Quantum yields (φ) were determined for the phytoplankton of four perennially ice-covered lakes of southern Victoria Land, Antarctica. The phytoplankton communities of these oligotrophic lakes are dominated by cryptophytes, unicellular chrysophytes and flagellated chlorophytes. Quantum yields were calculated using a suggested value for the spectral extinction coefficient of chlorophyll a (k_c)=0.016 and an empirical estimation of k_c= 0.0328. Quantum yields ranged from 0.0045 to 0.156 using k_c= 0.016, while φ were lower when calculated using k_c=0.0328, ranging from 0.0022 to 0.076. Values of φ were comparable to values reported for phytoplankton elsewhere. Light utilization efficiencies (ε) ranged from 0.006 to 1.46% and are among the lowest values yet reported from aquatic ecosystems. The estimations of φ indicate that the phytoplankton were efficient at trapping the low levels of photosynthetically active radiation present in these dimly lit lakes, while ε indicate that environmental conditions of these lakes are limiting their respective phytoplankton communities.

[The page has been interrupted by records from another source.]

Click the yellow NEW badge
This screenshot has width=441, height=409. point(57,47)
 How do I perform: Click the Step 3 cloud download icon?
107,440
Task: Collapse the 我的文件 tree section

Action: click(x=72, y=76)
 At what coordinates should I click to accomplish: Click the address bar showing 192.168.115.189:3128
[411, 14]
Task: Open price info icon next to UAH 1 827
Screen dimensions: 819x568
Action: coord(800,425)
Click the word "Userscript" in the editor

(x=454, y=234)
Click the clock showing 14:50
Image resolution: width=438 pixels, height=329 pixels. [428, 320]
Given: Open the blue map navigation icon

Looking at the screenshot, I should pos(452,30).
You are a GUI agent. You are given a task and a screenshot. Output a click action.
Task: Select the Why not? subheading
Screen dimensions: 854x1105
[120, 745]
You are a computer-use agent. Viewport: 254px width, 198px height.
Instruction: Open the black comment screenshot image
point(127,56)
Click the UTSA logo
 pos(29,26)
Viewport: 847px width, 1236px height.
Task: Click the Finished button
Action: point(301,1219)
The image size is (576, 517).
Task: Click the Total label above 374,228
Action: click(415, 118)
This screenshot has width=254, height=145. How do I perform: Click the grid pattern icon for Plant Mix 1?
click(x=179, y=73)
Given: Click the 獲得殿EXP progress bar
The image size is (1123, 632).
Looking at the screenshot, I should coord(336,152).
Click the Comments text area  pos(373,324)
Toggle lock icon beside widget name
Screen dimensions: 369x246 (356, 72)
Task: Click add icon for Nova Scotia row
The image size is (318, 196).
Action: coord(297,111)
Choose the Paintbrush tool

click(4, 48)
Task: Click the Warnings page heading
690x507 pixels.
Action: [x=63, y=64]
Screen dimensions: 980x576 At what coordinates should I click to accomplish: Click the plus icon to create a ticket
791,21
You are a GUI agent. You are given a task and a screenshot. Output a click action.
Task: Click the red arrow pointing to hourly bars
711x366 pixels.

Percent extracellular release (PER) of organic matter was greatest in the shallow depths studied in comparison to the mid-depths sampled. The shallower waters of these lakes were supersaturated with oxygen, brighter and probably nutrient limited. Photosynthesis in Chlamydomonas subcaudata Wille was 2.5 to 3.5 x less at supersaturated oxygen in comparison to saturated oxygen. The higher amount of PER in the shallow depths and the inhibition of photosynthesis in C. subcaudata by supersaturated oxygen indicates that the reduction of photosynthesis due to photorespiration might be limiting the development of the phytoplankton communities of these lakes.